A multimodal analysis of sex work discourses: Normativity and context

Presenter Name

Christos Sagredos

Presenter Title/Affiliation

King’s College London

Start Date

21-5-2021 2:00 PM

Event Name

Panel discussion

Panel Number

6

Panel Chair Name

William Leap

Zoom URL to Join

https://ciis.zoom.us/j/96687109619

Zoom Meeting ID

966 8710 9619

Abstract

Previous discourse analytical studies on the media representation of sex work have stressed the prevalence of stereotypical representations, which can be condensed in four key themes: (a) feminisation; i.e. the assumption that sex workers are women only and clients only men; (b) victimisation; i.e. the representation of sex workers as victims; (c) problematisation; i.e. the construction of sex work as a problem by means of associating it with other social problems and (d) foreignisation, i.e. highlighting sex workers’ different descent (Sagredos 2019). Meanwhile, agendas of mainstream pro-sex-work activism oppose such representations, arguing that they reproduce stereotypes of the ‘sex worker’ category and sustain (if not contribute to) discourses of discrimination.

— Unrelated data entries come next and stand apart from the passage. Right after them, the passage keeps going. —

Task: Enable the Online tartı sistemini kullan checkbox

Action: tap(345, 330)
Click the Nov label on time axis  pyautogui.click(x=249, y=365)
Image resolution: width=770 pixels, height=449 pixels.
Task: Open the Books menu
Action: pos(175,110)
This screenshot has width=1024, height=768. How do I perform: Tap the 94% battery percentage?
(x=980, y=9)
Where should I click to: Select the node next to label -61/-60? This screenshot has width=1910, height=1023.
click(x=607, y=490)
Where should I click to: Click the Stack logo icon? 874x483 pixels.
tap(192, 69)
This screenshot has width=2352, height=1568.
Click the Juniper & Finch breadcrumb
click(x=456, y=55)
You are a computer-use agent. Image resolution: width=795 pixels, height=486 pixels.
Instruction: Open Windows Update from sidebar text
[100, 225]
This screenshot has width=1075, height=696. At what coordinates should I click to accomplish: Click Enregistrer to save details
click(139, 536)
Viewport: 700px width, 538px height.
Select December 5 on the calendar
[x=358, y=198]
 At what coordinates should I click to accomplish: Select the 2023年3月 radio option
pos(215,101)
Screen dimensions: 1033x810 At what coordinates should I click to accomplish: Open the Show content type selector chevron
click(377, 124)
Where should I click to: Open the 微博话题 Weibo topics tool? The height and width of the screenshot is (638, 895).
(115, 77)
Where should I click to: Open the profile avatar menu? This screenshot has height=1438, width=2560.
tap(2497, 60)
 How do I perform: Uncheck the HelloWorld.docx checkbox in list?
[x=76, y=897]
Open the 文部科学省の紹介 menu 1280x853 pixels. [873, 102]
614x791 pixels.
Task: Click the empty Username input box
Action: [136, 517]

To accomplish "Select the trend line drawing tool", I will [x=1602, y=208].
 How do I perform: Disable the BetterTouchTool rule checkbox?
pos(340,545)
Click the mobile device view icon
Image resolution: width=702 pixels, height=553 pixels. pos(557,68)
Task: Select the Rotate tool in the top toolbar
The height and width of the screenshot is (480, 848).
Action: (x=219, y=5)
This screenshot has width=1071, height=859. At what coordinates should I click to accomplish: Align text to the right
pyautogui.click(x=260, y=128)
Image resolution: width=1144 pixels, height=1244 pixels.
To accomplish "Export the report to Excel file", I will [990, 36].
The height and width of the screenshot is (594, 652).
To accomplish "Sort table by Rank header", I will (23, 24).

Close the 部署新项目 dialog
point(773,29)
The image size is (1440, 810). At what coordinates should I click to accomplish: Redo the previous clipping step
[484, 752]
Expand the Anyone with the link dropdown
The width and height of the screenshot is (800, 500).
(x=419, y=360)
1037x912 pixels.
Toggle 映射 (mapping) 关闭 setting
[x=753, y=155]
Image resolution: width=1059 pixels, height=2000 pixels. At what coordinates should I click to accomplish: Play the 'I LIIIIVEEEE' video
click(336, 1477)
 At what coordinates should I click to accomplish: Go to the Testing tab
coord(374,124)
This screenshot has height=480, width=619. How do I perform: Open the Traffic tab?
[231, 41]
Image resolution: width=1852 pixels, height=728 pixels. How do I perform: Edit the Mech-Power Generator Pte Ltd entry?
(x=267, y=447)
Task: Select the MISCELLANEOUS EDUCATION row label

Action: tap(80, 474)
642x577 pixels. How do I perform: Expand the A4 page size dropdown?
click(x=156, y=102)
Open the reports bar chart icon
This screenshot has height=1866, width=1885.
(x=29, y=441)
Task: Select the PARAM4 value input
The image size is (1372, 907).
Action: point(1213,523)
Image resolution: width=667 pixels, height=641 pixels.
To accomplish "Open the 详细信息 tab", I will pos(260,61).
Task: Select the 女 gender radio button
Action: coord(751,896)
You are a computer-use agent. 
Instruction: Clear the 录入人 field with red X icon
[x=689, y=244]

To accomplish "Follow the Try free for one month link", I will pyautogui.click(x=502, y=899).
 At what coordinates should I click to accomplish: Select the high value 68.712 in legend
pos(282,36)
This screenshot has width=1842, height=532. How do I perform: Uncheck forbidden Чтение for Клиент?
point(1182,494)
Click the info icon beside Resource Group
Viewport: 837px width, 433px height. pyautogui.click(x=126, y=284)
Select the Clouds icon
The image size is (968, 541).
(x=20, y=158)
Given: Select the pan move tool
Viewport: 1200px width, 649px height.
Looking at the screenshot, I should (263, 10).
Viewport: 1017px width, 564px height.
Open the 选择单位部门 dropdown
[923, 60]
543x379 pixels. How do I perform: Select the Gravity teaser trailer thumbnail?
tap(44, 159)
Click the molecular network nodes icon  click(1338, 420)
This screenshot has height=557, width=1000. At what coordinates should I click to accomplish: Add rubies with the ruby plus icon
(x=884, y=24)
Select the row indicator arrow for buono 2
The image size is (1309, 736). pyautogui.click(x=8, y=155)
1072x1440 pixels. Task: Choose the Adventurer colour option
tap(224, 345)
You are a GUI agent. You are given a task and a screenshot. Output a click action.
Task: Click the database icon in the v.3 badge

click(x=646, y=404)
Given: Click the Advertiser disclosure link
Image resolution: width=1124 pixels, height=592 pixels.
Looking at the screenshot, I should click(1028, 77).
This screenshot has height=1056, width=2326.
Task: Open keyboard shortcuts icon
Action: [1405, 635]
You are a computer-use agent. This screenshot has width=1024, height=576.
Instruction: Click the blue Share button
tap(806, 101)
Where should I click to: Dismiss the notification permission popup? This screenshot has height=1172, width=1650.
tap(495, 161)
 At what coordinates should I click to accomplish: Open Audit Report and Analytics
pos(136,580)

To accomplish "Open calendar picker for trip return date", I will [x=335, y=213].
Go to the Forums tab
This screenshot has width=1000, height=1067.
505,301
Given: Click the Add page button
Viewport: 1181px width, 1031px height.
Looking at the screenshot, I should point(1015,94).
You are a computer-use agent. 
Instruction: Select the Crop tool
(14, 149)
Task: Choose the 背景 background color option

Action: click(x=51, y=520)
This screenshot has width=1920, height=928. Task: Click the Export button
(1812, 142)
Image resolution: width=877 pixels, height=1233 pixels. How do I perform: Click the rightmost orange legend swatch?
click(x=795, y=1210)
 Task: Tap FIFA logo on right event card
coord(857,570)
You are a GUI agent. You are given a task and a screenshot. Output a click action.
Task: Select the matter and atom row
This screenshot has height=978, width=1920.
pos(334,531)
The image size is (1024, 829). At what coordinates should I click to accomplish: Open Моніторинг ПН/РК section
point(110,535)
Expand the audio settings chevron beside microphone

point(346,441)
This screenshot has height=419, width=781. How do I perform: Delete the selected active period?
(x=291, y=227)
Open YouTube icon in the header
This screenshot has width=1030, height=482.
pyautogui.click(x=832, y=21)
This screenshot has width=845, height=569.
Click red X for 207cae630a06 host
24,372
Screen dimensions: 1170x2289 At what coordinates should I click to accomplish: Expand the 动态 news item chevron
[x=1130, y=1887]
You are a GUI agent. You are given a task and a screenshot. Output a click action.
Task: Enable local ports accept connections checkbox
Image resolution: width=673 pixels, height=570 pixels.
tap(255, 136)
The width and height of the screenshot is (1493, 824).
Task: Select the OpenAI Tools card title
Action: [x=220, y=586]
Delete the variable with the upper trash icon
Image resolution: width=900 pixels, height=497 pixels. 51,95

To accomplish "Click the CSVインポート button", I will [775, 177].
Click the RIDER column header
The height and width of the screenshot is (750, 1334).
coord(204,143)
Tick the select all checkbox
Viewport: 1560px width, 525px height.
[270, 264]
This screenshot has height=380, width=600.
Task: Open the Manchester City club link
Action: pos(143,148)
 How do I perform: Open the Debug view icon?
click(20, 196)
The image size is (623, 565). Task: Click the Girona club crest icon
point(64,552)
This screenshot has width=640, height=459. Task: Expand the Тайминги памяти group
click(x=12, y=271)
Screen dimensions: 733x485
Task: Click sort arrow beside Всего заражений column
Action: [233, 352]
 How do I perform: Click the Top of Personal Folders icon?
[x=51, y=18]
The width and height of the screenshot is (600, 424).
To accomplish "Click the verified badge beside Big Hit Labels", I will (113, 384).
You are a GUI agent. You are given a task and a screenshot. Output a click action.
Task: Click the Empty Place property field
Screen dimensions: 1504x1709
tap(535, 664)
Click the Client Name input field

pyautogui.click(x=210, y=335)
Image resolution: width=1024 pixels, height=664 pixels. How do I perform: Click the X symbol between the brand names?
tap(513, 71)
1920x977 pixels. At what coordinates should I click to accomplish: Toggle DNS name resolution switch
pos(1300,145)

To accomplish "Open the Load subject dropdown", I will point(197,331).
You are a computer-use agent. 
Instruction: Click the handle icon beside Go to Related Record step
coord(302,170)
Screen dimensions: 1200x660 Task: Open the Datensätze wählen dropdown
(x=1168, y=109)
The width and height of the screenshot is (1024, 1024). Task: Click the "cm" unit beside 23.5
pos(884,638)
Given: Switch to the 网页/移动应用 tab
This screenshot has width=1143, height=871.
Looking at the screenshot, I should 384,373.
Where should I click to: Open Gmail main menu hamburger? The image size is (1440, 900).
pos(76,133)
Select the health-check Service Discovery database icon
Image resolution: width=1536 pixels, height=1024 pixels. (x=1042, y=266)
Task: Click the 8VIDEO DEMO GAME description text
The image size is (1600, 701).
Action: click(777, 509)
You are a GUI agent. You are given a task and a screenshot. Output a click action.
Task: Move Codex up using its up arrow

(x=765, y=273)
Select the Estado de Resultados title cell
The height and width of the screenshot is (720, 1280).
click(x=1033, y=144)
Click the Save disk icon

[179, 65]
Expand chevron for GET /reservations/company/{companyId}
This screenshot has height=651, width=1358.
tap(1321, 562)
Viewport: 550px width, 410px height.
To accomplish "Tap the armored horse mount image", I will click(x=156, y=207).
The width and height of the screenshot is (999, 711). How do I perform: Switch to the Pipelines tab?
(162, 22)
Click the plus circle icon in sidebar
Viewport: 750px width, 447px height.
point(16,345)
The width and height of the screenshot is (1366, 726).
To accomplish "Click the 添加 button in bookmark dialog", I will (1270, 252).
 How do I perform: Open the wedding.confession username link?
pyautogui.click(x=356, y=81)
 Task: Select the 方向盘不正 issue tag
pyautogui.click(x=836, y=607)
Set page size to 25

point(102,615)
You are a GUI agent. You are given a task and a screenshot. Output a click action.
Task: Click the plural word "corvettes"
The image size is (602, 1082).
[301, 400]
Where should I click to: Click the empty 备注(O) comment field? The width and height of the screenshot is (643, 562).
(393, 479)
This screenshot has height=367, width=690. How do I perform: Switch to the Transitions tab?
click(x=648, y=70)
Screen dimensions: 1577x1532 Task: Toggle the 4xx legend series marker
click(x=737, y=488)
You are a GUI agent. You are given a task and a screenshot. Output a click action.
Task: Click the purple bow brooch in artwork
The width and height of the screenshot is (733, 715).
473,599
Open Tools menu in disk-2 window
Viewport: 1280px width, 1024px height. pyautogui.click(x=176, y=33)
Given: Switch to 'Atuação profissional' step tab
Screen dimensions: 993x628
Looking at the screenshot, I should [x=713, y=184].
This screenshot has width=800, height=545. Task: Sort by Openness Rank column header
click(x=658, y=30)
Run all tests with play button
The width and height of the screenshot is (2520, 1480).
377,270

Adopting the critical perspective of queer linguistics, this study shows that both traditional sex-work discourses and pro-sex-work activist discourses share an identity-essentialising line of argumentation that may sustain heteronormative representations and gender binarisms. The sample linguistic and multimodal analysis undertaken highlights that the discursive construction of “descriptive/prescriptive normativities” (Motschenbacher 2018) vis-à-vis sex work is always influenced by contextual factors, underlining the key role of contexts (e.g. macro-level social context, meso-level context of discursive practice) in the discursive construction of certain identities and practices as more-or-less normal/normative.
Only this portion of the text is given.